September 11–12 | Chicago, Illinois
Known as “Chicago’s Hacking Conference,” THOTCON has a national reputation for offering a unique conference experience. Each year, the location of the event is disclosed to speakers and attendees just days before the conference. The 2020 location is anyone’s guess, but it’s definitely going to be held in Chicago in September. At the time of writing, THOTCON was actively seeking submissions from prospective speakers, sponsors and keynotes. Buy your tickets early if you’re interested in attending — this show sells out months in advance.
13. Suits and Spooks
September 16–17 | Washington, D.C.
This unique, limited-attendance cybersecurity event focuses on international security issues for attendees from government, finance, aerospace and energy fields. The Suits and Spooks “collision” is slated for September at the Dukes London hotel. The keynote speakers include former EUROPOL Director Sir Robert Mark Wainwright KCMG, former British Special Forces Director James R. Chiswell CBE MC, as well as numerous other experts from intelligence, law enforcement, private sector leadership and the public sector.
October 22–23 | Grand Rapids, Michigan
Midwestern-based GrrCON offers a limited number of tickets that go on sale in late spring and sell out quickly — last year’s attendance was capped at 1,700. The event focuses on creating an inclusive environment for all members of the security community, including CISOs, security professionals, researchers and hackers.
The GrrCON 2020 dates were recently announced, along with the event venue of DeVos Place in Grand Rapids, Michigan. Last year’s keynote speakers included Amanda “Infosystir” Berlin, an expert on mental health and workplace stress around security.
15. The FutureCon Series
Multiple locations and dates
The FutureCon Series includes 27 annual events held in cities across the U.S. year-round. This cutting-edge cybersecurity series provides a platform for CISOs and senior leadership who have successfully mitigated security incidents. Attendees of these small conferences can expect presentations, workshops, panels and conversations.

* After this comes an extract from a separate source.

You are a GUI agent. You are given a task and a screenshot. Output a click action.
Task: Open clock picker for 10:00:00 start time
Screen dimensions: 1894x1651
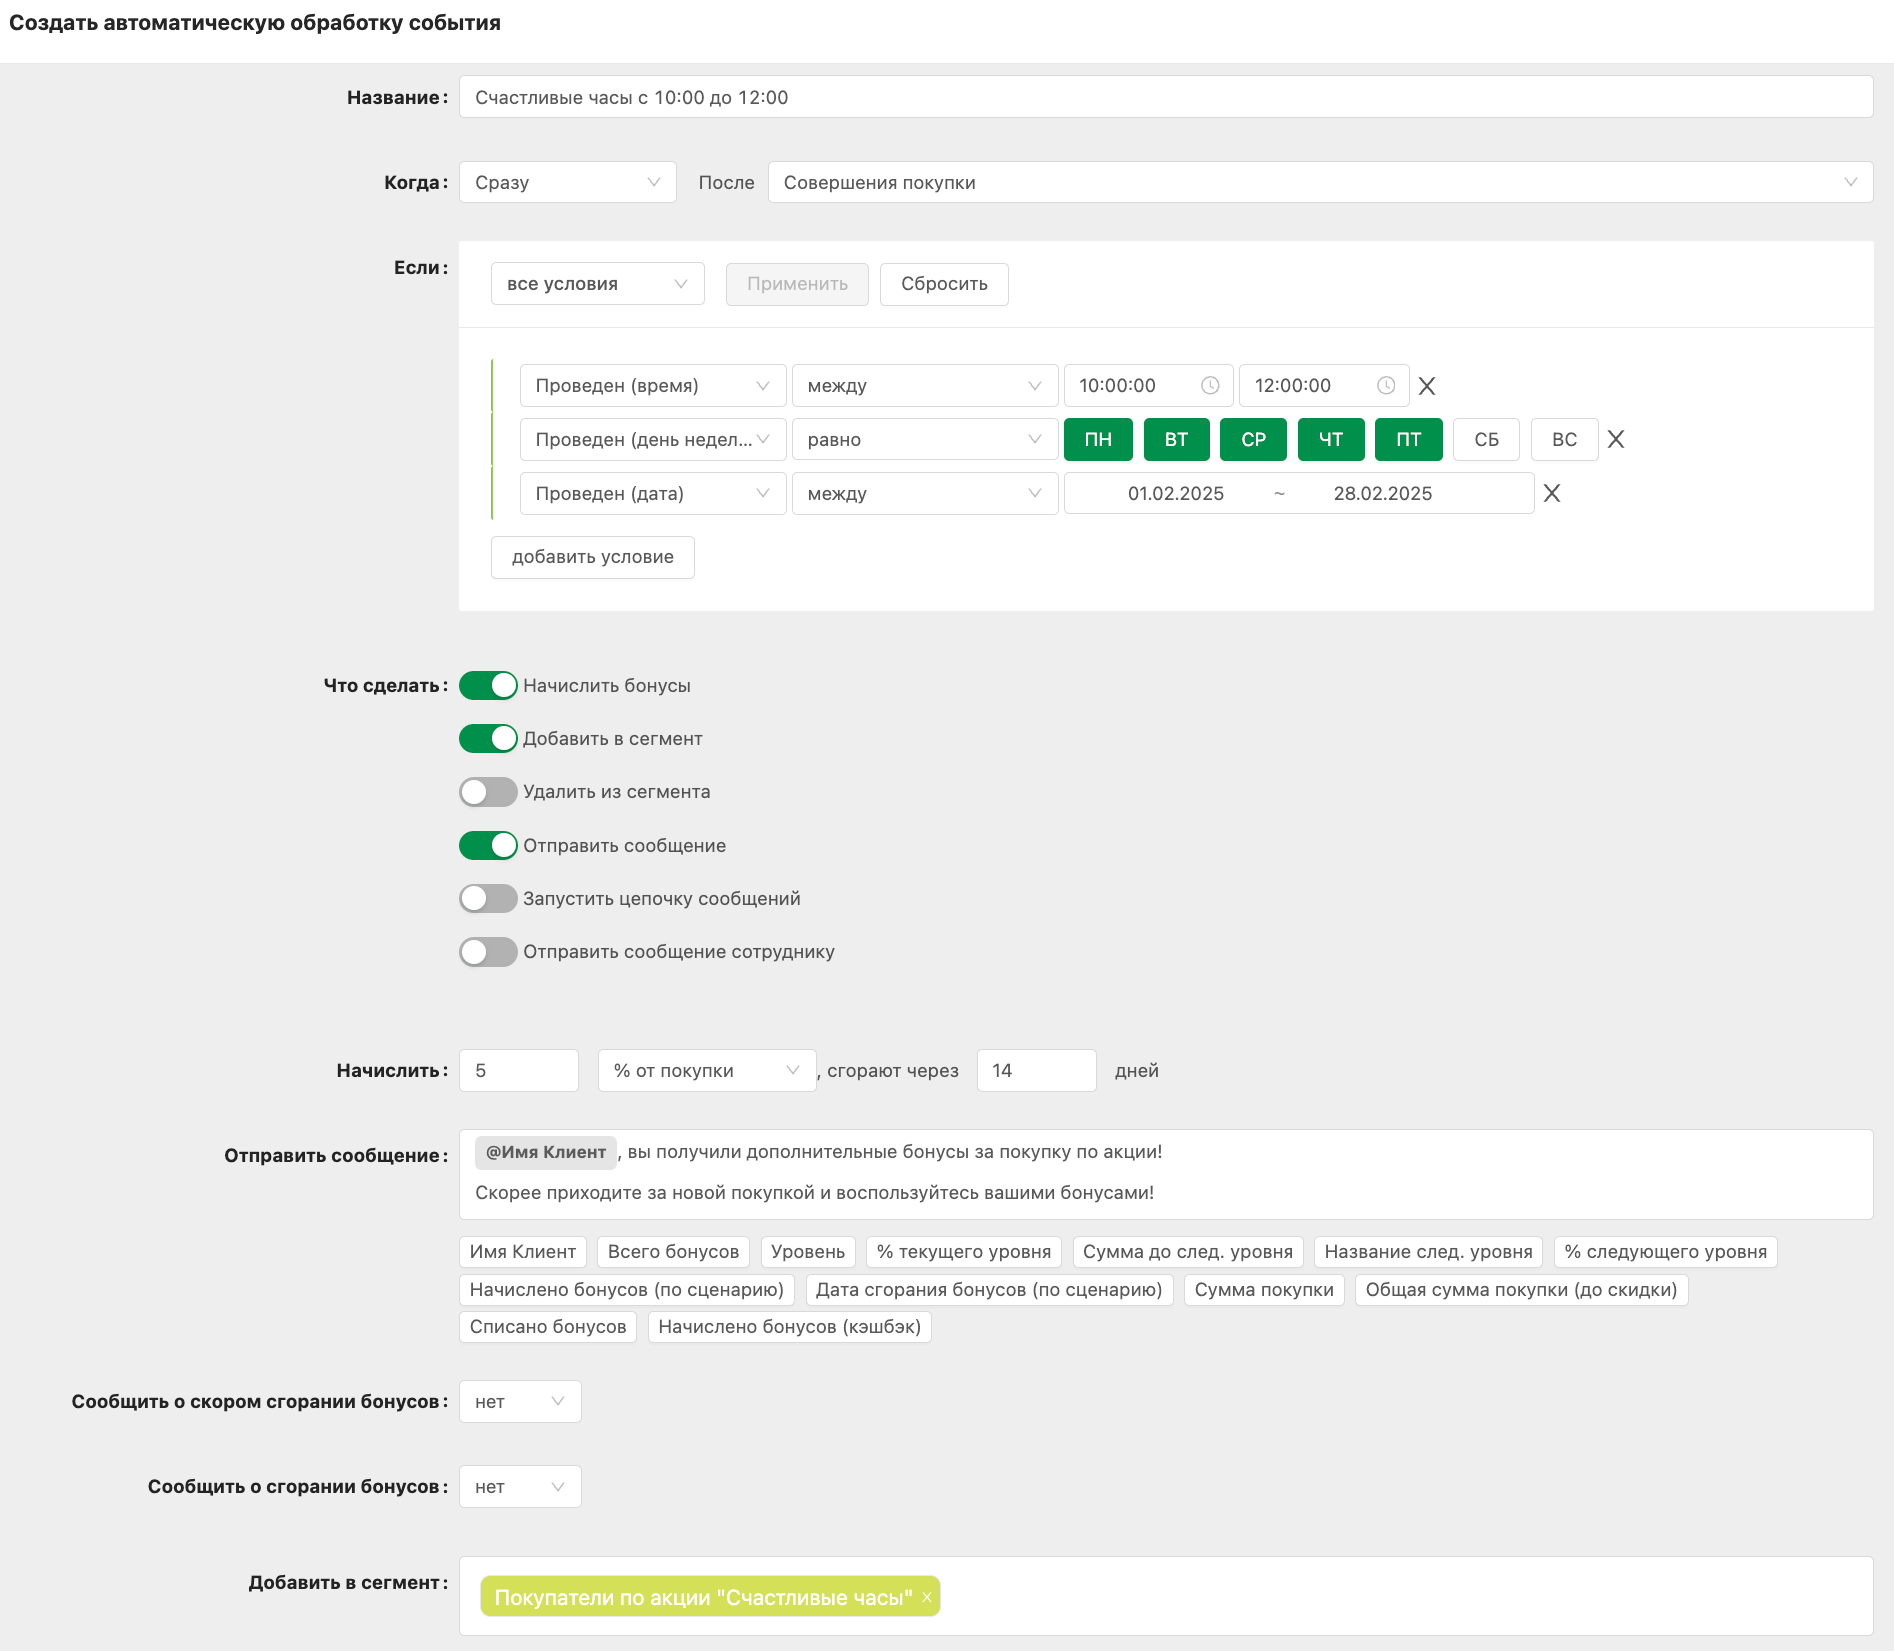[x=1209, y=386]
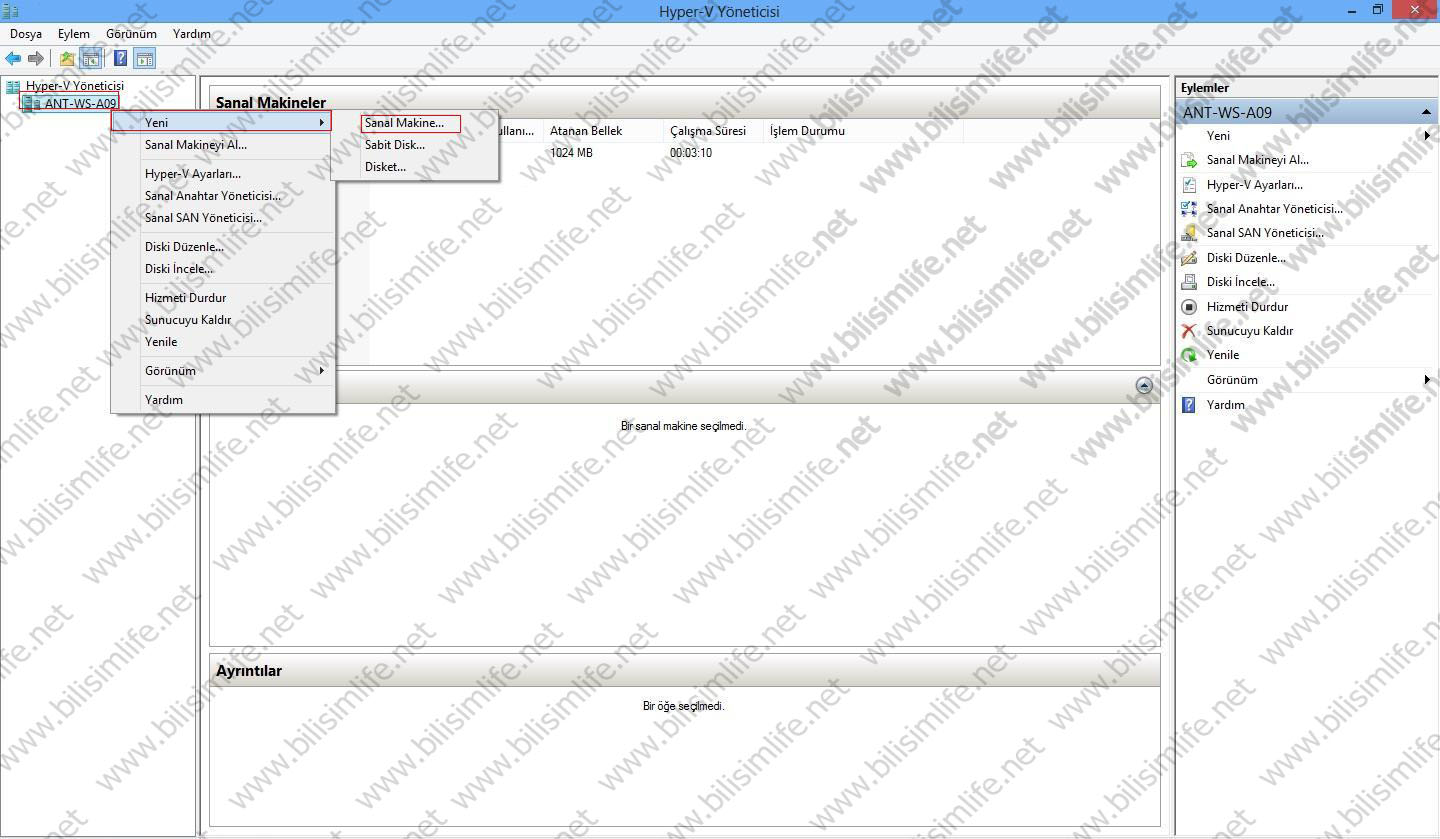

FutureCon offers unique pricing for startups with five or fewer years in business, including heavily discounted sponsor opportunities.
The 2020 Raleigh, North Carolina, FutureCon will be rescheduled, however, events scheduled for April 15, 2020 or later are currently still in production.
Commit to Continuing Security Education
Today’s CISOs know 2020 is certain to bring new risks and security events, but they’re uncertain about whether their security stance is strong enough. According to FireEye, more than half of CISOs don’t believe their organization could withstand a cyberattack. The value of education and knowledge is far more certain, however, even though this year’s planned events have been postponed, rescheduled or switched to digital conferences.
Knowledge is one tool that can empower security leaders and employees to address risks proactively and respond wisely if the worst-case scenario ever comes true. Registering for some of the best cybersecurity conferences in 2020 can expose enterprise security teams to emerging best practices, technologies and research on cyber risks. Start making your case for attending a physical or digital cybersecurity conference today!